« Saviez-vous qu’un professeur d’histoire âgé de 70 ans menaçait la sécurité nationale des États-Unis ? » C’est par ces mots que l’historien israélien Ilan Pappé a débuté le récit de sa mésaventure à l’aéroport de Detroit (États-Unis), où le FBI l’attendait pour lui faire subir un interrogatoire long de deux heures, dans une publication Facebook mercredi 15 mai.
L’auteur de l’ouvrage Le Nettoyage ethnique de la Palestine, d’abord édité par Fayard, et réédité depuis par La Fabrique, dit avoir atterri lundi 13 mai sur le sol américain, avant d’être « emmené » par deux agents, qui lui ont également confisqué son téléphone portable.

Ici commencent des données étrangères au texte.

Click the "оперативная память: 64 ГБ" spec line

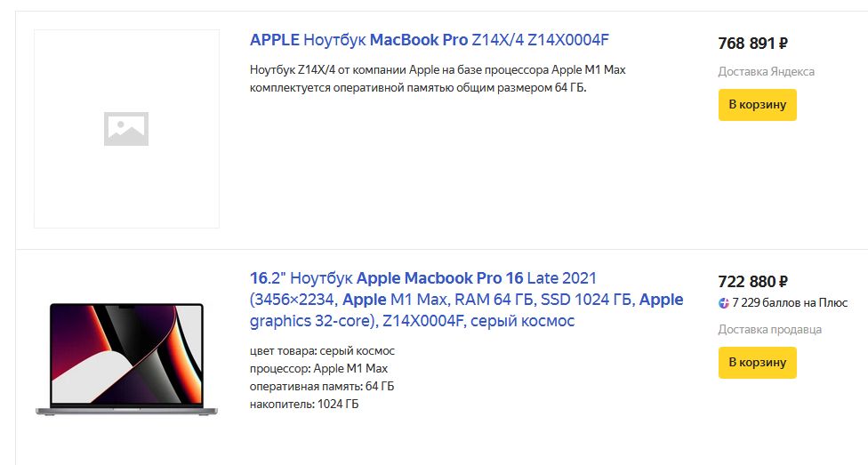tap(322, 387)
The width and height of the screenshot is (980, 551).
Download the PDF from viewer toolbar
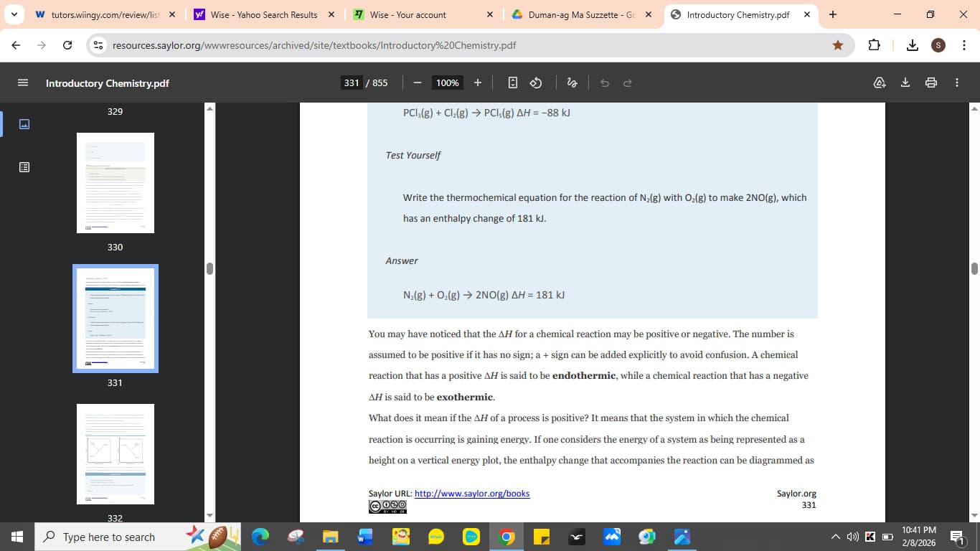point(905,83)
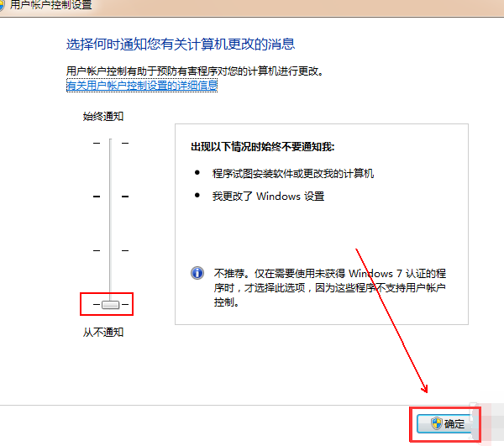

« Suis-je un supporter du Hamas ? Est-ce que je considère les actions israéliennes à Gaza comme un génocide ? Quelle est la solution au “conflit” (sérieusement, c’est ce qu’ils ont demandé !) ? Qui sont mes amis arabes et musulmans en Amérique, et depuis combien de temps je les connais, quel genre de relation j’ai avec eux ? » Les questions posées par les deux agents, dont l’attitude n’était ni « abusive » ni « grossière », étaient « vraiment déconnectées », prend-il le soin de souligner. Épuisé après huit heures de vol, il dit y avoir répondu en renvoyant vers ses ouvrages, ou parfois de « façon laconique, par oui ou par non ».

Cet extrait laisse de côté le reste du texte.